_TASKS FOR THIS EXERCISE_.
- a) Reproduce the part of the excerpt on healthcare startups that opens with the words containing "Rachel Kuperman, Founder" and closes with "of shared goals.".
- b) Please list each person quoted in the excerpt on healthcare startups, along with the company given for them.
- c) Extend the excerpt on healthcare startups, starting right after its final sentence.

[EXCERPT PROVIDED Boundary: Start]

Startups are the lifeblood of the healthcare sector, but must navigate a complex landscape of prototyping, partnerships, funding and regulation. Here is expert perspective from four founders and investors at BIOS Expo at Photonics West on how they have improved outcomes for their businesses and how it can help yours.

Why are startups in the healthcare sector so important?

Bill Hyun, Venture Partner, Genoa Ventures: 2020 was a game changer for every one of us. The world shifted and we had to pull every technology [evident at BIOS Expo and Photonics West] together to see how we could do anything better, faster and more remotely. Technology acceptance has been terrific in the past year.

Ryan Shelton, Co-Founder and CEO, Photonicare: Healthcare is not sustainable as it is. There is an increasing focus on prevention – reaching people earlier and how we empower people on the frontline with better technology. Alongside remote diagnosis, we know early treatment is also often the cheapest form of treatment.

What market challenges remain?

Rachel Kuperman, Founder and CEO, Eysz: The whole goal of medical data is to have a joined-up conversation with the patient that builds on their lived experience. The sharing of information is often impeded by the lack of shared goals.

[EXCERPT PROVIDED Boundary: End]
[AVAILABLE DATA Boundary: Start]

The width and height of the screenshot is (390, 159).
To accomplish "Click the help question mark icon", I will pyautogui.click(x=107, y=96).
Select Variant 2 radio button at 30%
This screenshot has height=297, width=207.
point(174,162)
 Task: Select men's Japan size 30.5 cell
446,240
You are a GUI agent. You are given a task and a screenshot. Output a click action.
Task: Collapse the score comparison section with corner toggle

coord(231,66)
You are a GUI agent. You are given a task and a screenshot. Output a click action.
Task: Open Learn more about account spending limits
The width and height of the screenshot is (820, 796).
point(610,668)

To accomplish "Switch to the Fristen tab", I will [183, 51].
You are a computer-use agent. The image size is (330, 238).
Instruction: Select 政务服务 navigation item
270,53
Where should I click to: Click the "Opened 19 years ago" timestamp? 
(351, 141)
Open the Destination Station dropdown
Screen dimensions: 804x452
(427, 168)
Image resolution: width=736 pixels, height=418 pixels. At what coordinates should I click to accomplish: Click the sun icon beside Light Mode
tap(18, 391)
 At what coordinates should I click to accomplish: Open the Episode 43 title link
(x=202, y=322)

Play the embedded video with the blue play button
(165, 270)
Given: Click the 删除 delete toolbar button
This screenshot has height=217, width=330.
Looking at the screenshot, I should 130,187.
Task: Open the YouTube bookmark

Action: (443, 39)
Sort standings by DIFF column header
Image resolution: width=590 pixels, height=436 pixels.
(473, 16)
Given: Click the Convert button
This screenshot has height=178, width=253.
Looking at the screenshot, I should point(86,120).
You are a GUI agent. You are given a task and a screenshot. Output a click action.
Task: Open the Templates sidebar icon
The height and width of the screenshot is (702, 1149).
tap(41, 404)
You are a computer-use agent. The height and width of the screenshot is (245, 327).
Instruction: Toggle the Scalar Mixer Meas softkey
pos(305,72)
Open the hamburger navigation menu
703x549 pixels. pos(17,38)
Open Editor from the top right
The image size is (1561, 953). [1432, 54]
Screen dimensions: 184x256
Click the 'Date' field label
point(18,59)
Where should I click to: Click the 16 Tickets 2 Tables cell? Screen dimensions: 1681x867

[AVAILABLE DATA Boundary: End]

_ANSWERS PER TASK_.
- a)
Rachel Kuperman, Founder and CEO, Eysz: The whole goal of medical data is to have a joined-up conversation with the patient that builds on their lived experience. The sharing of information is often impeded by the lack of shared goals.

- b)
Bill Hyun, Genoa Ventures
Ryan Shelton, Photonicare
Rachel Kuperman, Eysz

- c)
Bill Hyun: Data is critical for Artificial Intelligence (AI). We’re seeing a lot of institutionalised AI now, how will the regulatory authorities deal with this?

Francesco Tantussi, Scientific Advisor, Foresee Biosystems: Modern tools should measure multiple parameters. Correlations and cross-correlations are extremely important.

Rachel Kuperman: The goal of any technology in medicine is to improve patient outcomes, but new technology has to fit into doctors’ workflows, so finding the sweet spot between critical need, regulatory and reimbursement contexts is critical.

What experience of funding issues can you share?

Bill Hyun: The first company I started was in the late 1980s and it was spun out of a university and I stayed there. This first company was sold and I just thought I would form one company each year and then just sell it…. the next three [experiences] were not like that! The rollercoaster ride takes focus and there are highs and lows. Now, when searching around for new opportunities, I look for curiosity, focus and vision.

Ryan Shelton: As a first-time entrepreneur coming from academia, I’d say it’s been a challenge but not impossible. We have a nice mix of investors, including VCs and a healthcare provider. My advice would be to get a nice mix of funding if you can.

Rachel Kuperman: In my experience, investors want to spend a lot on commercialisation and not the research and development. Some things don’t take a lot to de-risk. Go through your chart and de-risk each step and stage as much as you can. You also have to generate the evidence to support your claims, but don’t forget to show how doctors will get paid to use [your product or technology]. You have to talk to doctors as part of your development.

Ryan Shelton: You have to identify the early adopters – they will help you open up the rest of the market.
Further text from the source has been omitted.